╭──
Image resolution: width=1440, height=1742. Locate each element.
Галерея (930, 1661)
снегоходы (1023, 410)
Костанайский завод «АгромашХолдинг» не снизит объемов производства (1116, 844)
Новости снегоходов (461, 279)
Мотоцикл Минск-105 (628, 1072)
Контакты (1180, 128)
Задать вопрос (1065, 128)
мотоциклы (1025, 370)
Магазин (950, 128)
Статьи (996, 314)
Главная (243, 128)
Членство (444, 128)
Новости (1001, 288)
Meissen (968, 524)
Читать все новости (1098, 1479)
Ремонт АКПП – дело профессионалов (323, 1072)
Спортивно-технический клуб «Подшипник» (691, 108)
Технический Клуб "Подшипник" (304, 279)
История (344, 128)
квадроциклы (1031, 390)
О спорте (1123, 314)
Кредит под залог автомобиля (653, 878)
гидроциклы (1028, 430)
╰──
╭──
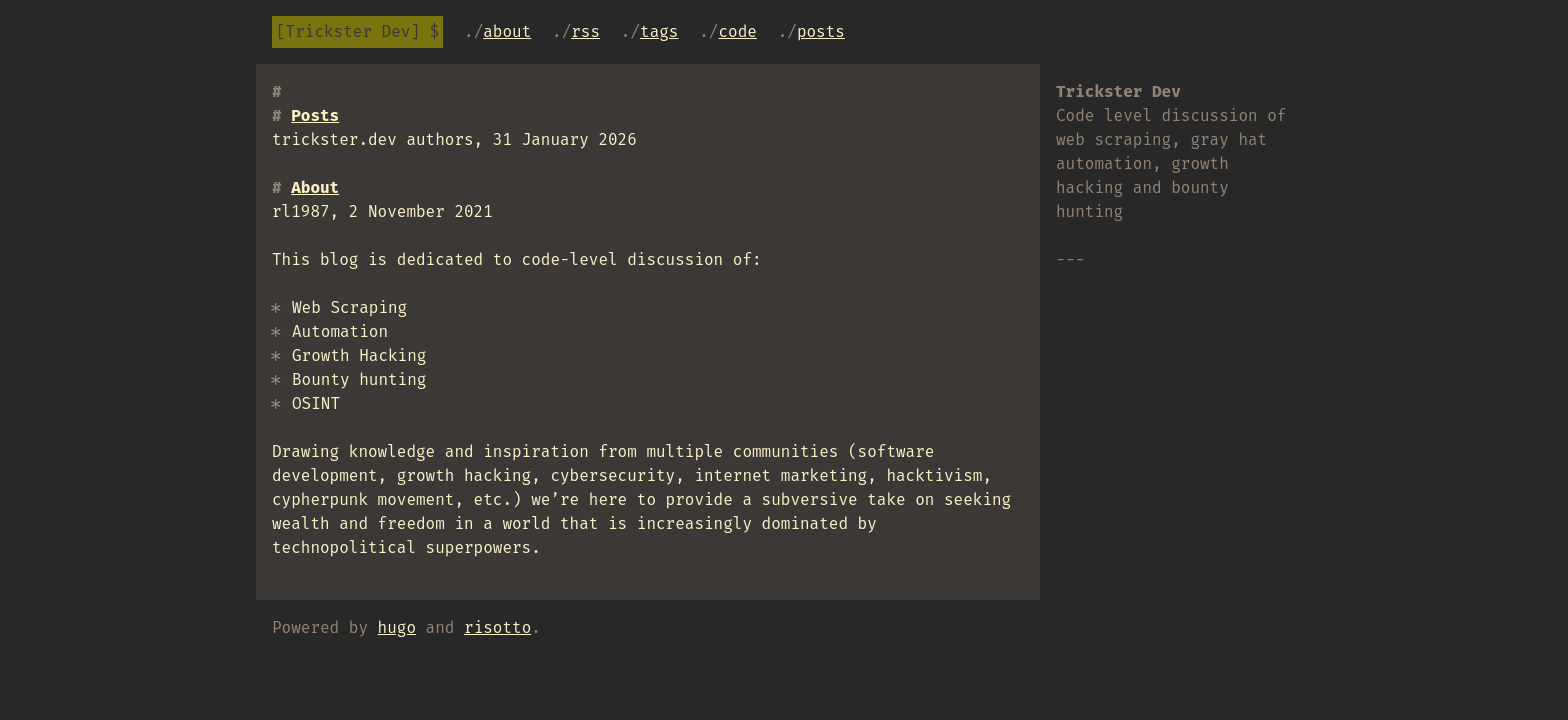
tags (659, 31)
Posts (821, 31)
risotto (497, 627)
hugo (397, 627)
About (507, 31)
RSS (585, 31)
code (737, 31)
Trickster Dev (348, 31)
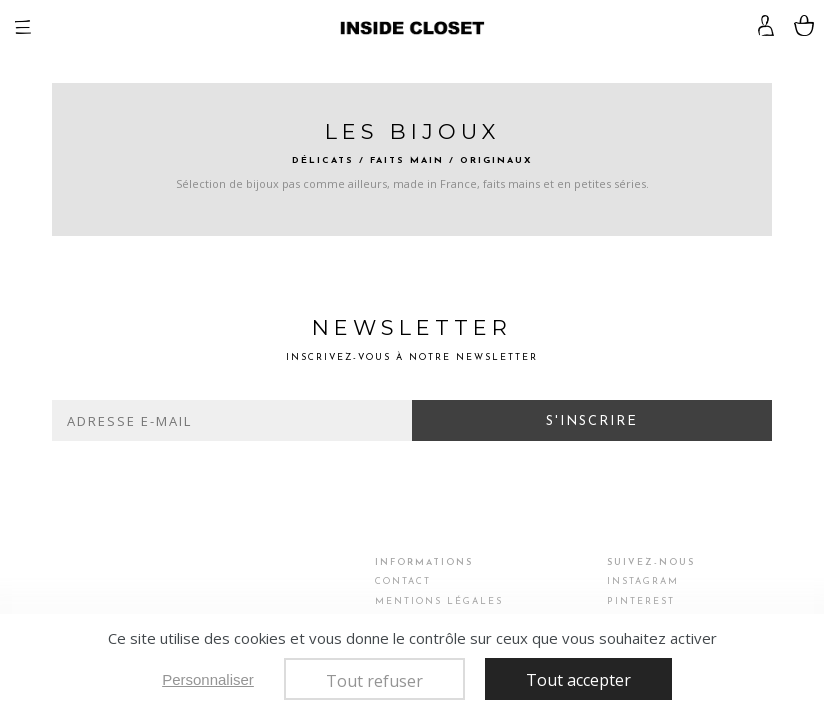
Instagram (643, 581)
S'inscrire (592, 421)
╰──
╭──
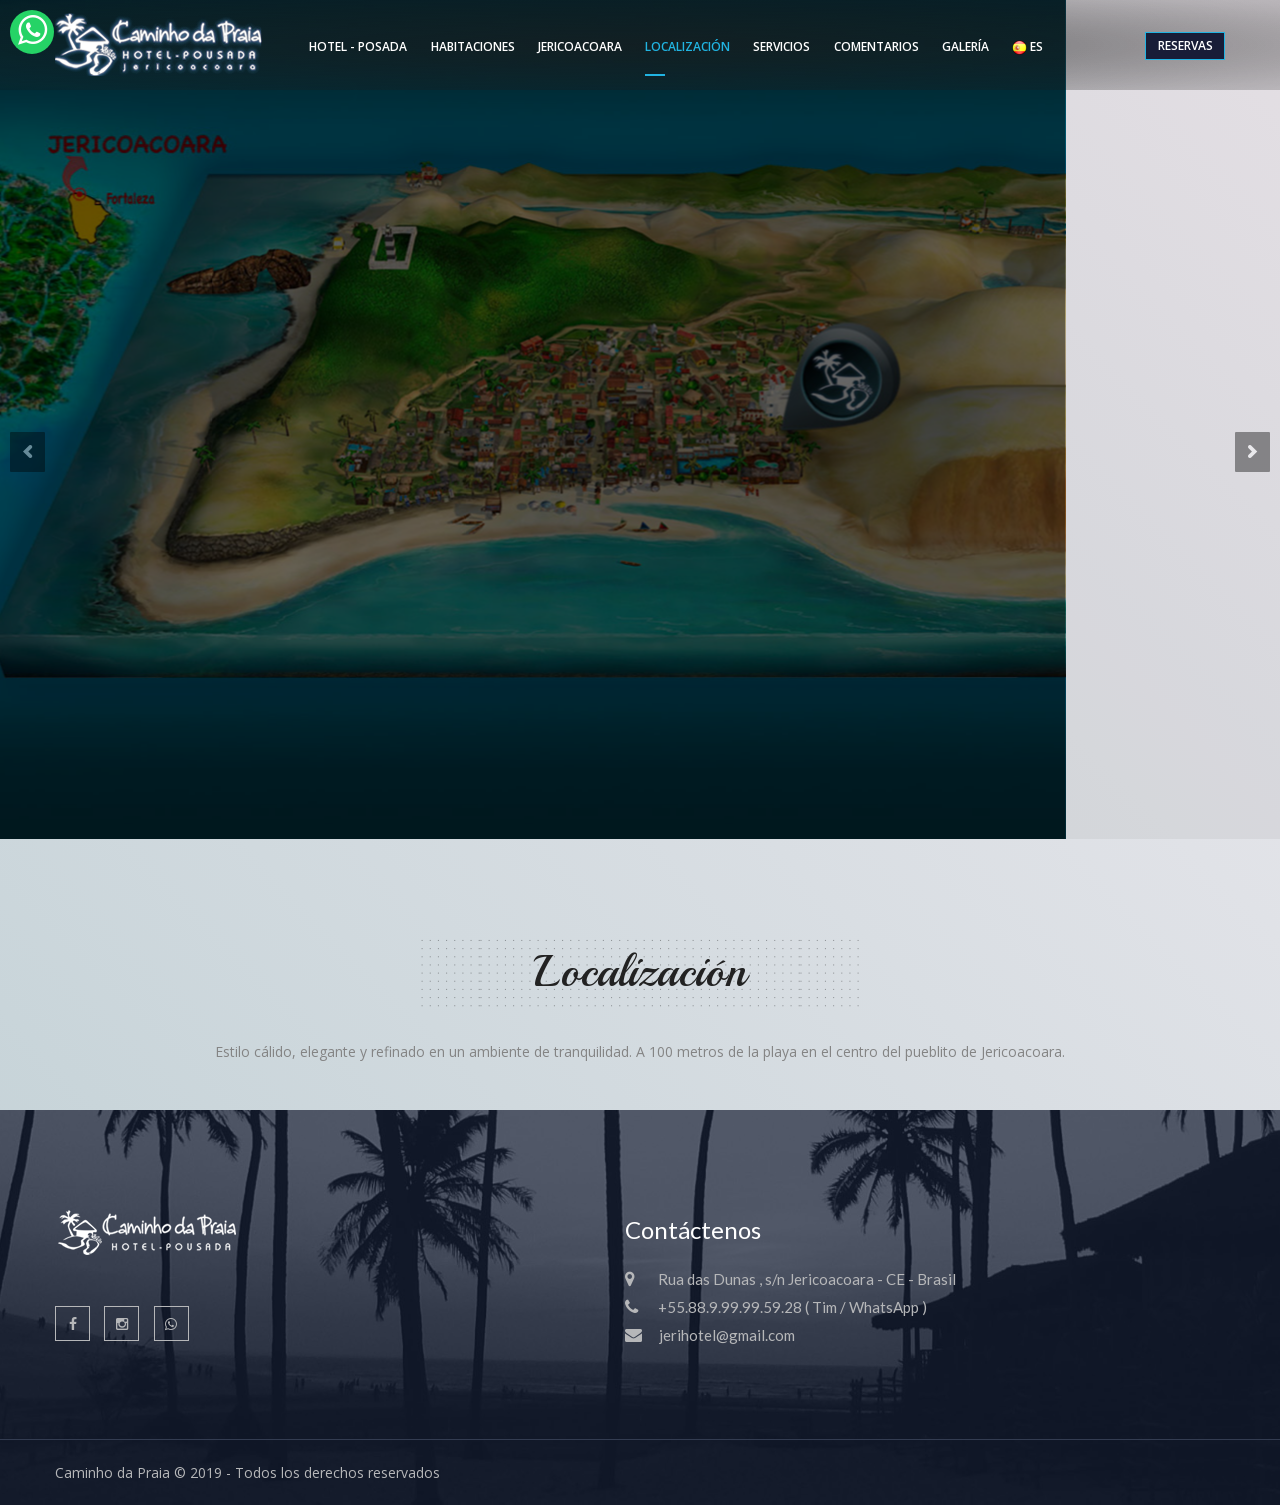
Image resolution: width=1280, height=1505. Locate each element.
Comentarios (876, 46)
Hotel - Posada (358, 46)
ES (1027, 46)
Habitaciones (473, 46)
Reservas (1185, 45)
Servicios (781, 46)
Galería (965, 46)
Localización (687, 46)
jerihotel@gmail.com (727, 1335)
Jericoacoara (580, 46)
╰──
DO THIS:
Reproduce the stretch of records from the line containing "Image resolution: width=1440, height=1742." through the line containing "Кредит под залог автомобиля (653, 878)", with both of those lines included.

FINAL RESULT:
Image resolution: width=1440, height=1742. Locate each element.
Галерея (930, 1661)
снегоходы (1023, 410)
Костанайский завод «АгромашХолдинг» не снизит объемов производства (1116, 844)
Новости снегоходов (461, 279)
Мотоцикл Минск-105 (628, 1072)
Контакты (1180, 128)
Задать вопрос (1065, 128)
мотоциклы (1025, 370)
Магазин (950, 128)
Статьи (996, 314)
Главная (243, 128)
Членство (444, 128)
Новости (1001, 288)
Meissen (968, 524)
Читать все новости (1098, 1479)
Ремонт АКПП – дело профессионалов (323, 1072)
Спортивно-технический клуб «Подшипник» (691, 108)
Технический Клуб "Подшипник" (304, 279)
История (344, 128)
квадроциклы (1031, 390)
О спорте (1123, 314)
Кредит под залог автомобиля (653, 878)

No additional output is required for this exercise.